AIM: Rewrite the lines from the one containing "You are a computer-use agent." through the end of the records, inclusive, changing "trash icon" to "bin icon" and leaving everything else the same. Omit the pictures from your answer.

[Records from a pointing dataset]
═══

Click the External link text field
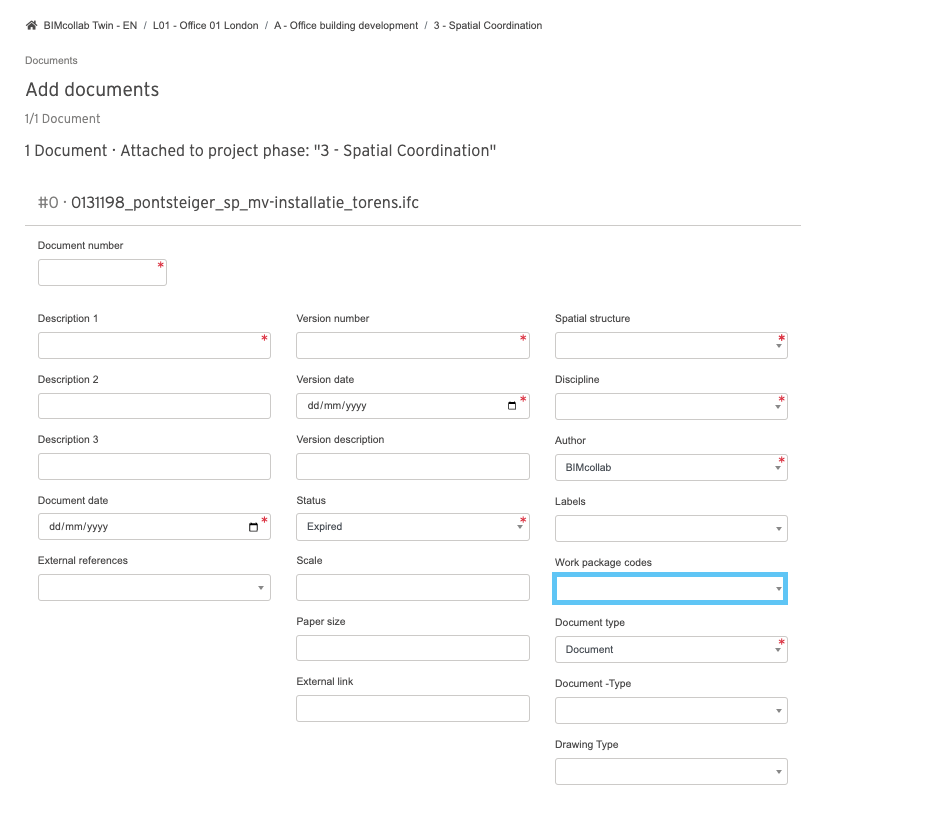Viewport: 945px width, 816px height. click(413, 709)
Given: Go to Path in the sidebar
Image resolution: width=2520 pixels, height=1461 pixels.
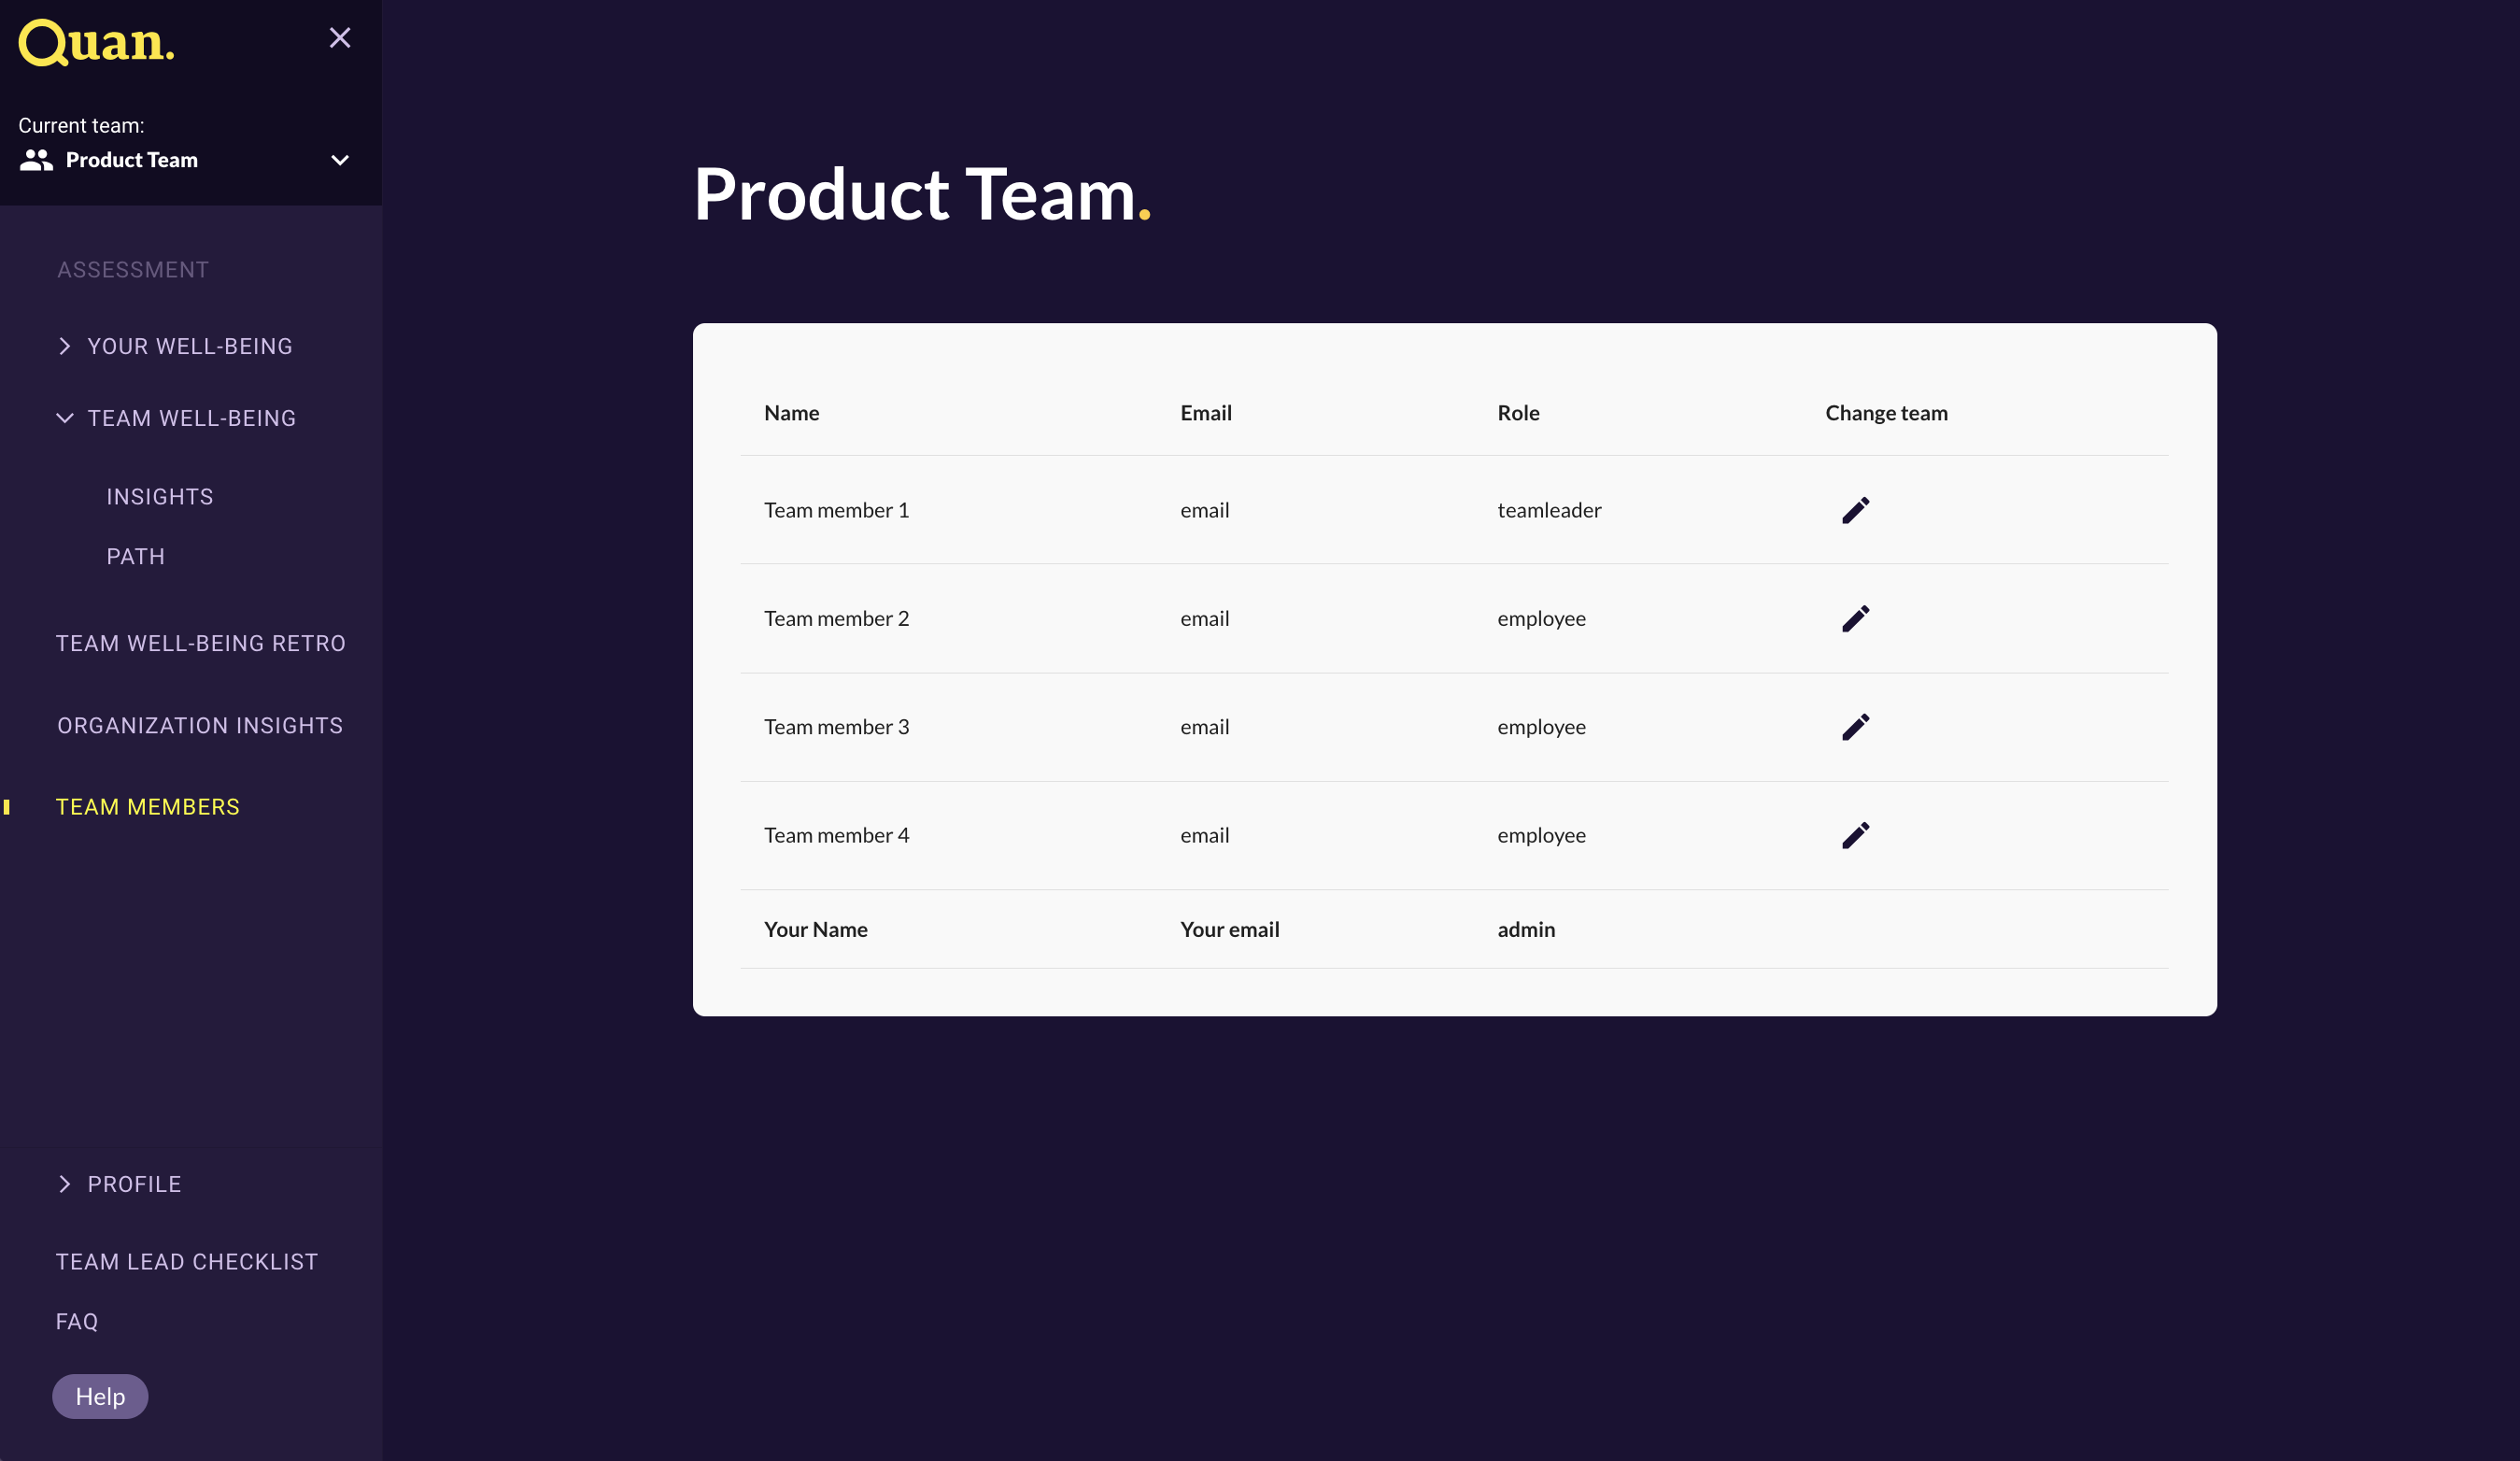Looking at the screenshot, I should point(136,556).
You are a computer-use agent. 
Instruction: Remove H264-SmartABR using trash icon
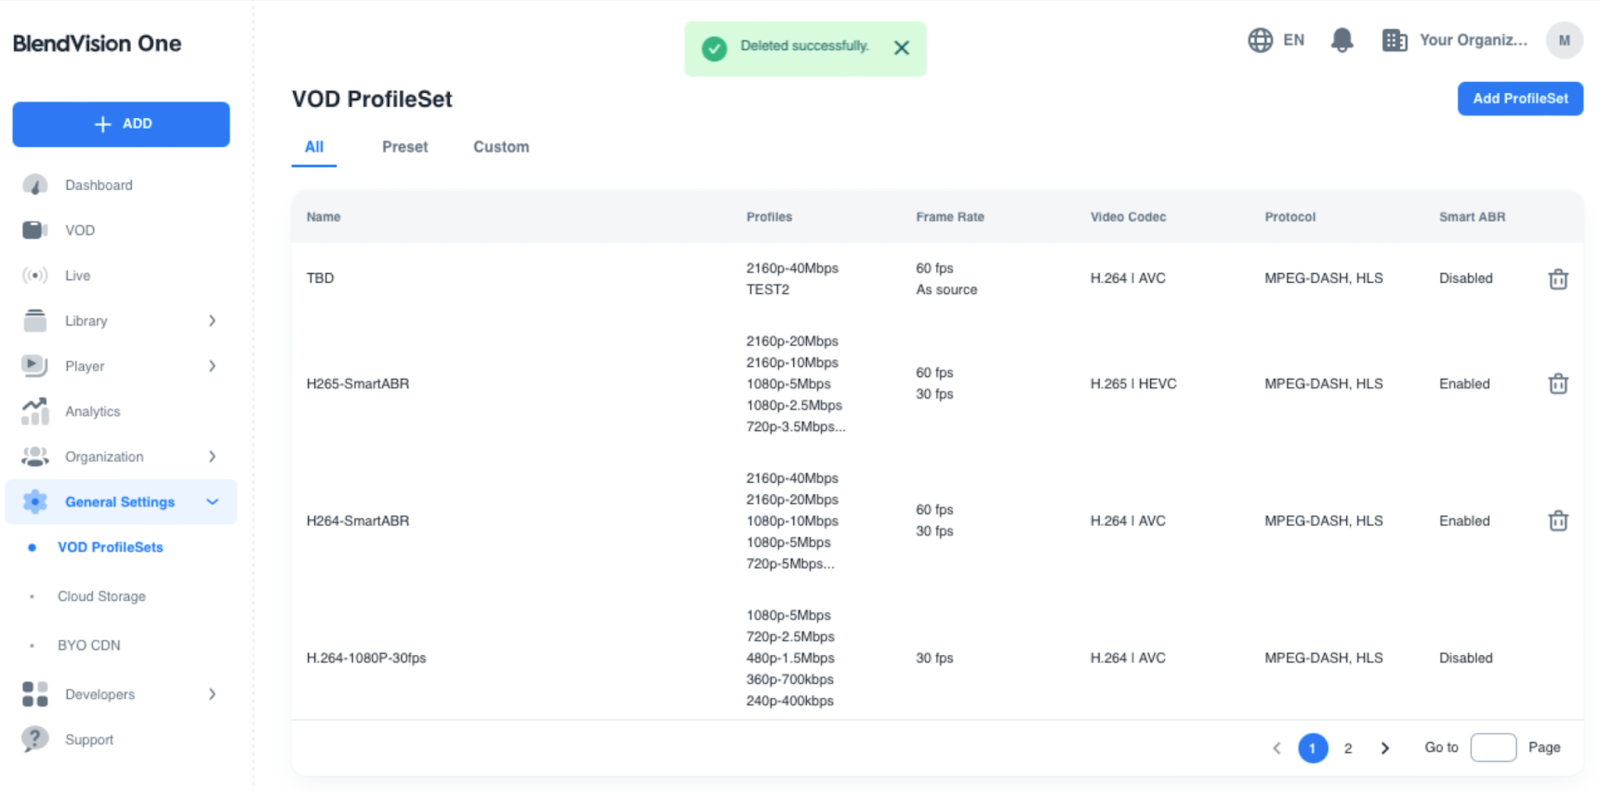1557,521
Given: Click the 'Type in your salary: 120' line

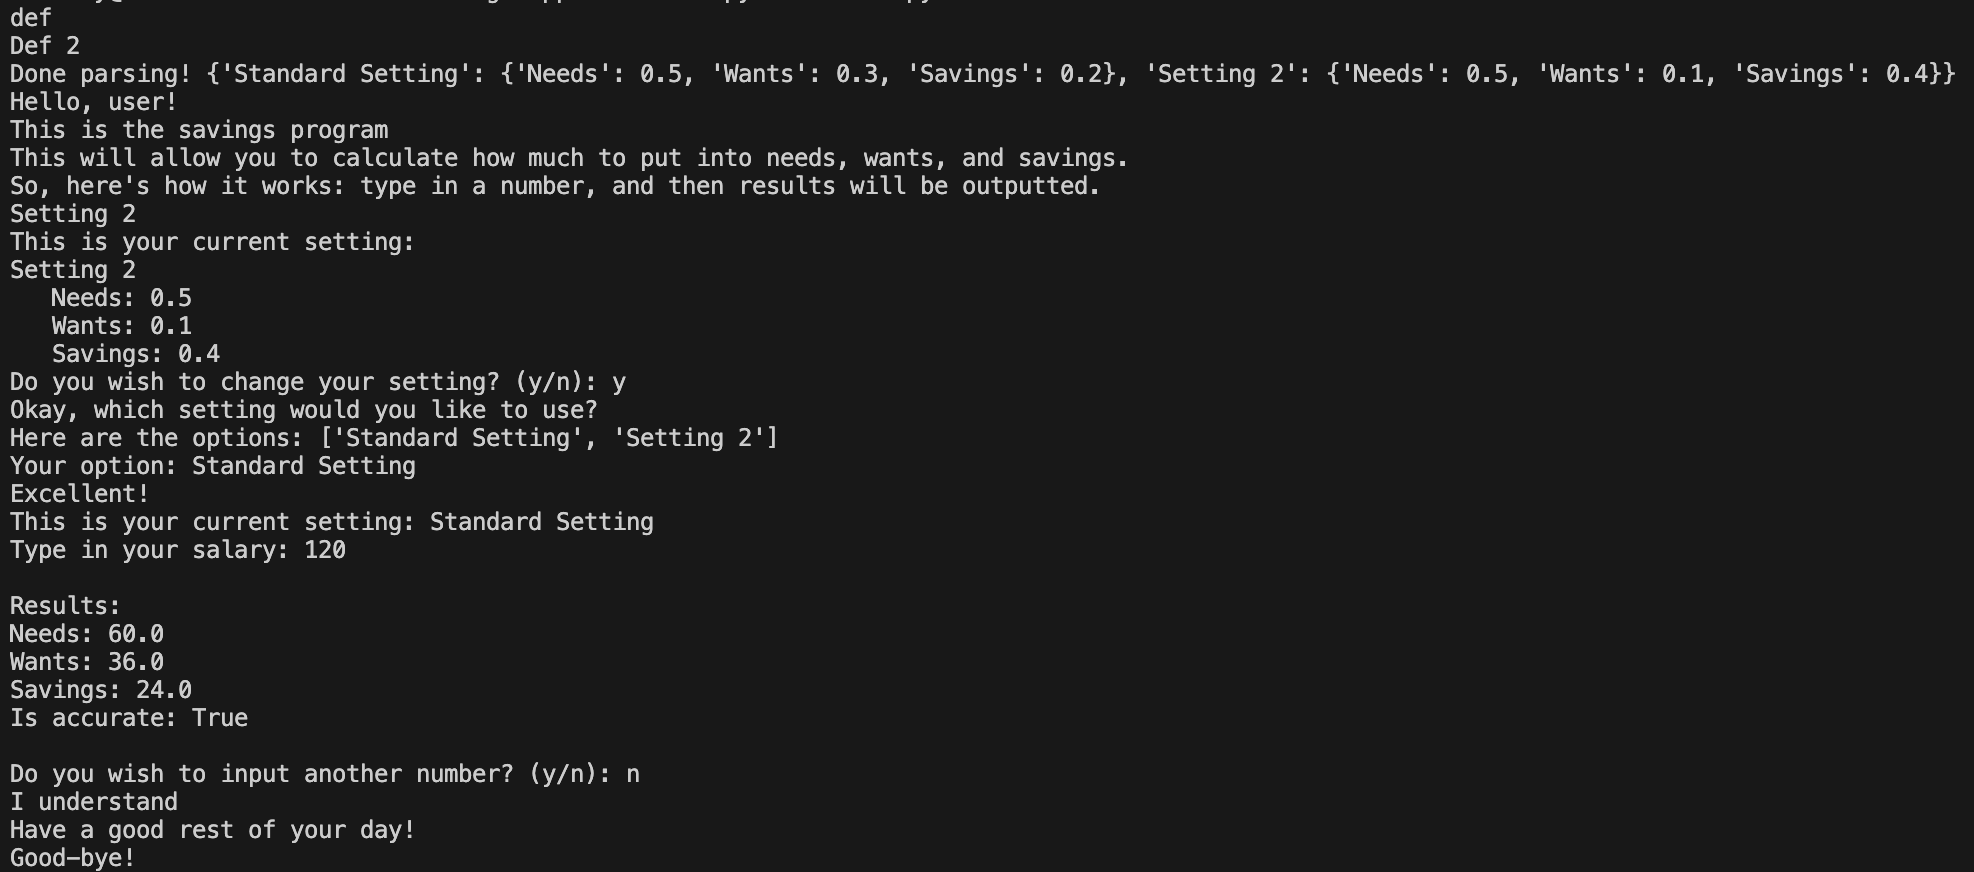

═══

TASK RESULT:
You are a computer-use agent. 
Instruction: Remove H264-SmartABR using bin icon
1557,521
Given: Click the 'Type in your salary: 120' line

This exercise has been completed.